Without Cross Apply and Outer Apply, we have limited options:
The CROSS APPLY statement behaves like to a correlated sub-query but allows us to use ORDER BY statements within the subquery. This is very useful when we want to extract the top record from a sub-query to use in an outer query.
SQL Server User Defined Functions tend to prevent parallel operations. It doesn't inline the function. As each cumulative update for SQL 2022 has been released more and more restrictions as to when inlining will occur have been introduced.
Intermediate tables - Usually works and is often a good option as they can be indexed and fast, but performance can also drop due to UPDATE statements not being parallel and not allowing to cascade or reuse results to update several fields within the same statement. Junction tables can work, but soon enough you're joining subqueries with many UNION ALL statements.
Nesting queries and Repeating code - You can put parenthesis on your query and use it as a subquery upon which you can manipulate source data and calculated fields alike. It can't include a COMPUTE or FOR BROWSE clause and can only include an ORDER BY clause when a TOP clause is also specified.
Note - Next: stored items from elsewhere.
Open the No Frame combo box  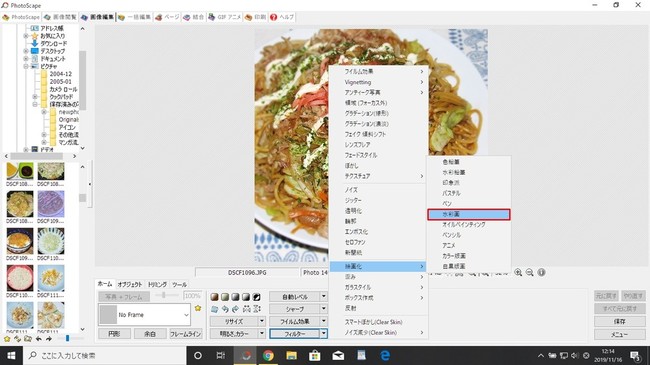tap(144, 315)
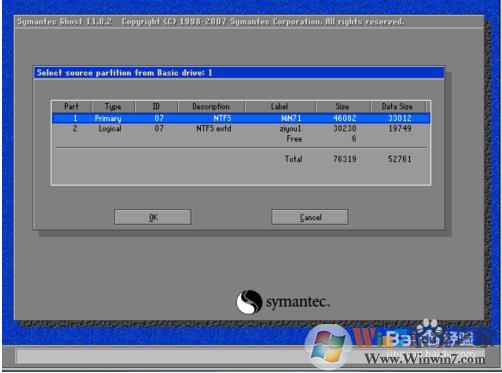Viewport: 502px width, 373px height.
Task: Click the Part column header
Action: (71, 107)
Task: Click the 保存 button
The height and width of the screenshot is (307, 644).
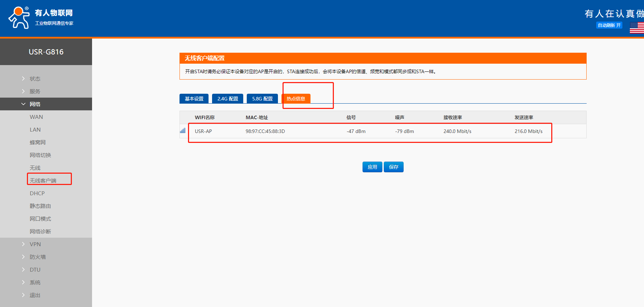Action: pos(394,167)
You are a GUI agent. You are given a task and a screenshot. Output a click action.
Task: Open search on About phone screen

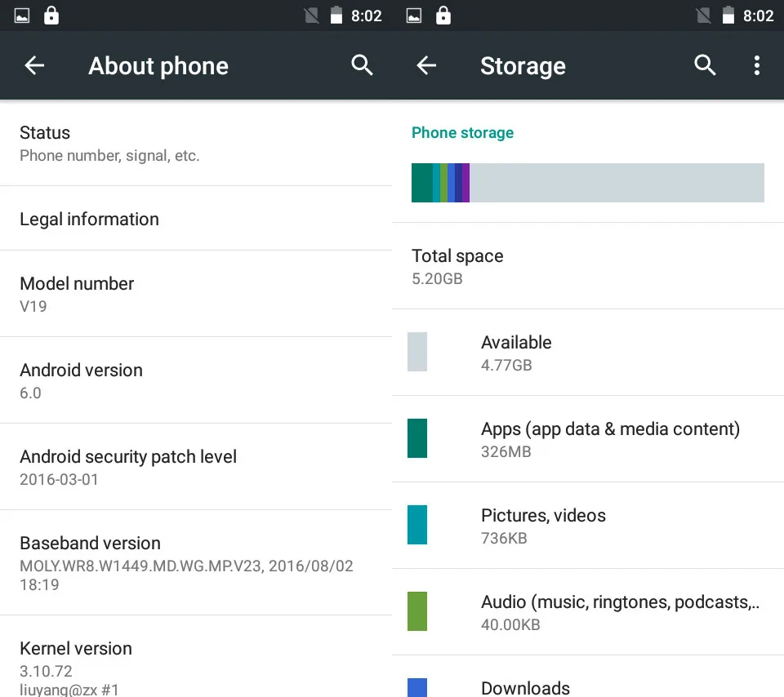362,65
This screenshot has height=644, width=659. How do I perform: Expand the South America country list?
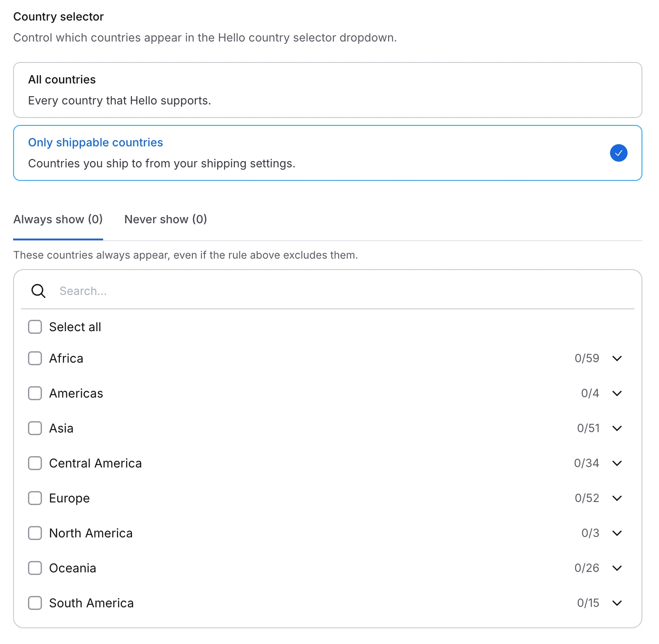click(x=617, y=603)
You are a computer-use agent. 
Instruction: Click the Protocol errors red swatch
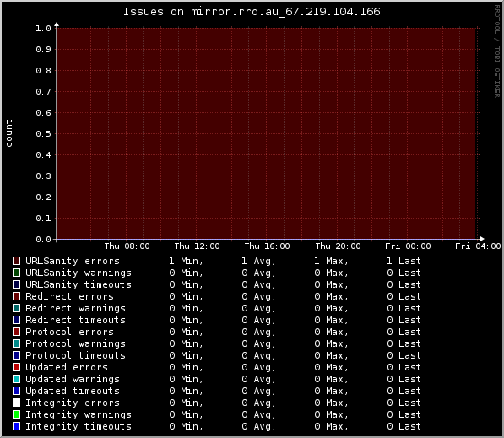pos(16,332)
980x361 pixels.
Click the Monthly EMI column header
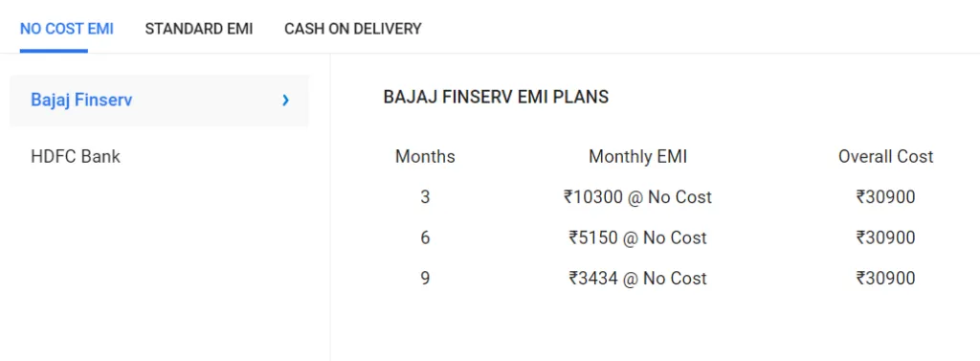637,156
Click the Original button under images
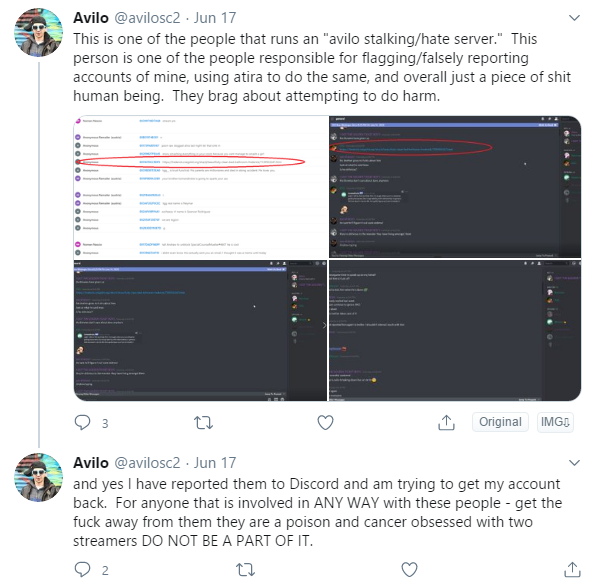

Values introduced through CROSS APPLY can be used to create one or multiple calculated fields without adding performance, complexity and thus, the CROSS APPLY is like an INNER JOIN, or, more precisely, like a CROSS JOIN with a correlated sub-query with an implicit join condition of 1=1.
Derived Values
This example shows how you can perform "procedural" calculations on the chain of derived values. JOIN subqueries cannot introduce new values in the dataset based on data in the parent query (it must stand on its own).
Code:
SELECT calc1.val1,
ROW_NUMBER() OVER (PARTITION BY calc1.val1 ORDER BY calc5.price_gross) pos_number,
calc1.price1,
calc2.price2,
calc3.price3,
calc4.price4,
calc5.price_gross
FROM tbl t
CROSS APPLY (SELECT CASE t.col1 WHEN 1 THEN 'A' WHEN 2 THEN 'B' WHEN 3 THEN 'C' END val1, t.price * (100 - t.discount1) / 100 AS price1) as calc1
CROSS APPLY (SELECT calc1.price1 * (100 - t.discount2) / 100 AS price2) as calc2
CROSS APPLY (SELECT calc2.price2 * (100 - t.discount3) / 100 AS price3) as calc3
CROSS APPLY (SELECT calc3.price3 * (100 - t.discount4) / 100 AS price4) as calc4
CROSS APPLY (SELECT calc4.price4 * (100 + t.VAT) / 100 AS price_gross) as calc5
INNER JOIN tbl2 t2 ON t2.val1 = calc1.val1
ORDER BY calc1.val1
Top N Values
Another usage is let?s say you have two tables, Customer and Order. Customers have many Orders. If I want to create a view that gives me details about customers, and last 10 most recent order they've made. With just JOINS, this would require some self-joins and aggregation which isn't pretty. But with Cross Apply, its super easy and friendly on the eyes.
Code:
SELECT *
FROM Customer cust
CROSS APPLY (
SELECT TOP 10 *
FROM Order o
WHERE o.CustomerId = cust.CustomerId
ORDER BY OrderDate DESC
) T
DRY Principle
CROSS APPLY to prevent duplicate code, when I must use the same CASE in multiple parts of a query. Furthermore, it is nice to use multiple CROSS APPLY's when you have staggered calculations where the second value depends on the first result, the third is using the second resutld, the forth the third result and so on.
Code:
SELECT
webTable.*,
LEFT(noPrefix.myURL, domain_end.pos) AS domain
FROM webTable
CROSS APPLY
(SELECT REPLACE(webTable.myURL, 'www.', '') AS myURL) AS [noPrefix]
CROSS APPLY
(SELECT CHARINDEX('.', noPrefix.MyURL) AS pos) AS [suffix_start]
CROSS APPLY
(SELECT CASE WHEN suffix_start.pos = 0 THEN LEN(noPrefix.myURL) ELSE suffix_start.pos - 1 END AS pos) AS [domain_end]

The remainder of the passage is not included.